Dispersal of vascular plants by four species of wild mammals in a deciduous forest in NE Germany
Heinken, Thilo; Hanspach, Heike; Raudnitschka, Dorit; Schaumann, Friederike
The dispersal of vascular plant diaspores by common wild herbivorous and omnivorous mammals with a large home range was investigated in a 6.5-km2-forest area in NE Germany dominated by mesophilous deciduous forests. Endozoochory was studied by collecting faeces from roe deer, hare, wild boar and martens throughout one vegetation period. Epizoochory was investigated by brushing out the diaspores from the coats and hooves of shot roe deer and wild boar. The results were compared with the forest vegetation of the study area. The content of viable seeds was considerable in the faeces of herbivores (mainly weeds), low in the faeces of wild boar, and high in the scats of martens (mostly fleshy fruits).

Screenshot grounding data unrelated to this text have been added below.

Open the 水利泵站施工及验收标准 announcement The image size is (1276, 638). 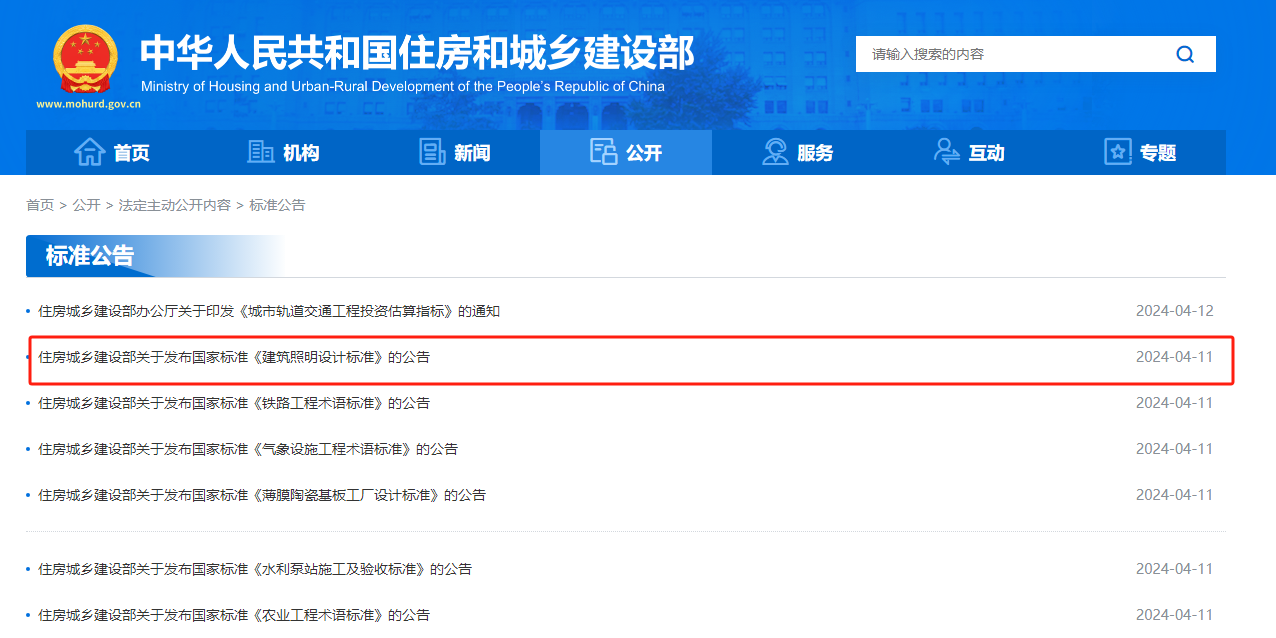[x=254, y=569]
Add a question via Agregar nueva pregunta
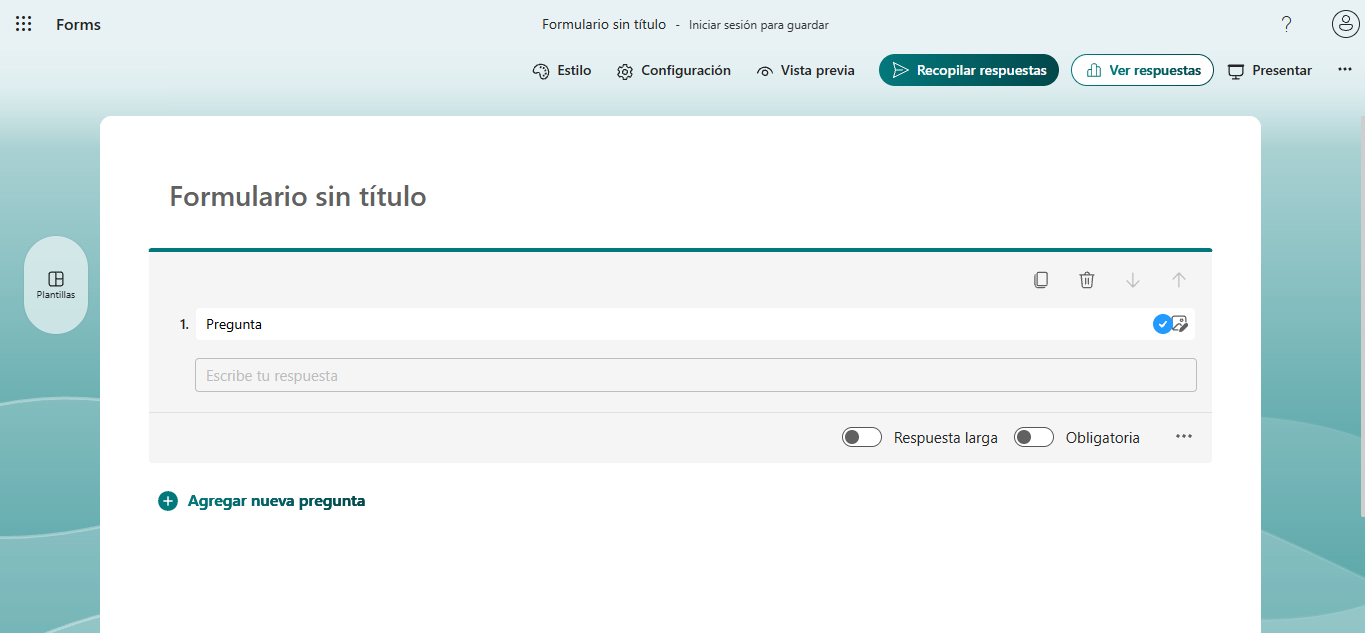1365x633 pixels. (x=262, y=500)
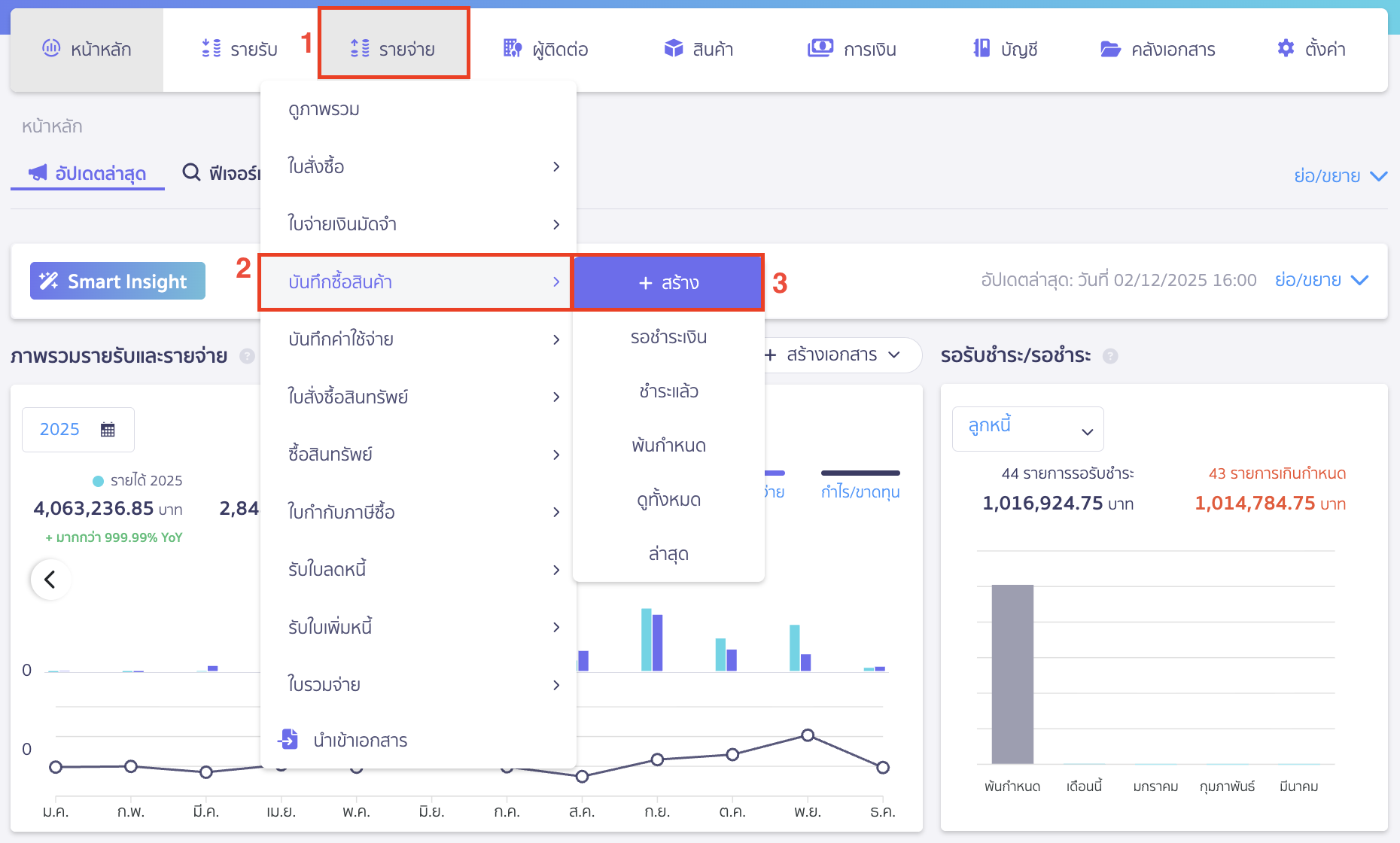Toggle the รายได้ 2025 legend series
This screenshot has width=1400, height=843.
[138, 480]
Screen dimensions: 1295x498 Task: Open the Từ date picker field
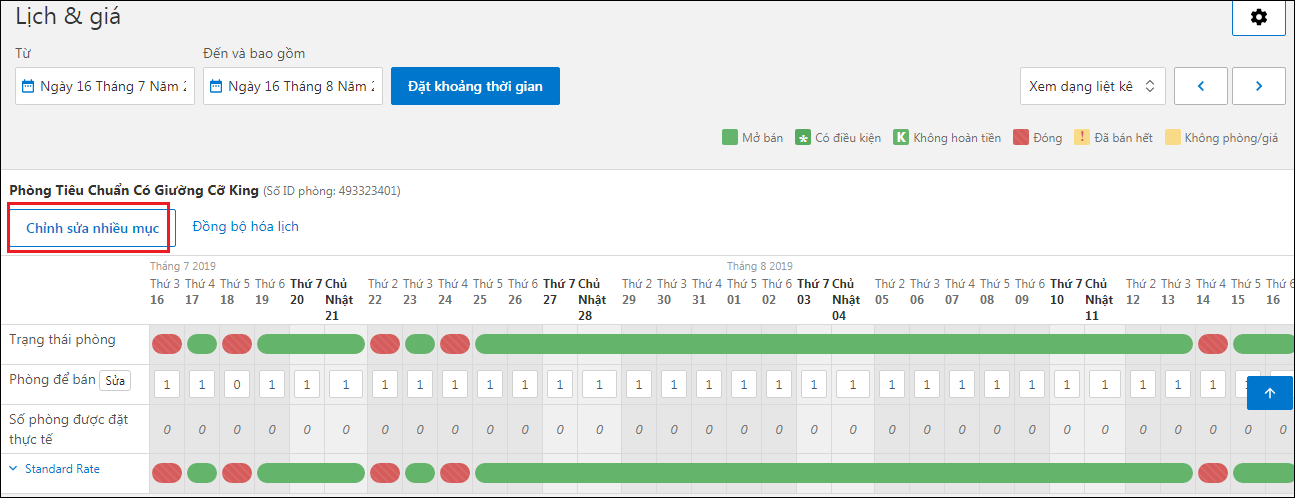[x=104, y=86]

Whilst wild boar transported large amounts of various diaspores in the coat, the significance of roe deer for epizoochory was low. Altogether, 80 vascular plant species were dispersed; 38 species internally, and 55 externally. The open landscape was the most important source of dispersed seeds, and only a small proportion of the seeds came from the forest. Thus, most plants growing in the study forest received no effective dispersal by the four species of mammals, although most forest species were very abundant in the herb layer of the study area. We conclude that wild mammals are more effective in dispersal of ruderal and grassland species in central Europe. As epi- and endozoochory by large mammals are important mechanisms for long-distance dispersal of plants, we hypothesise that many herbaceous plants of mesophilous deciduous forests only have low dispersal potentials.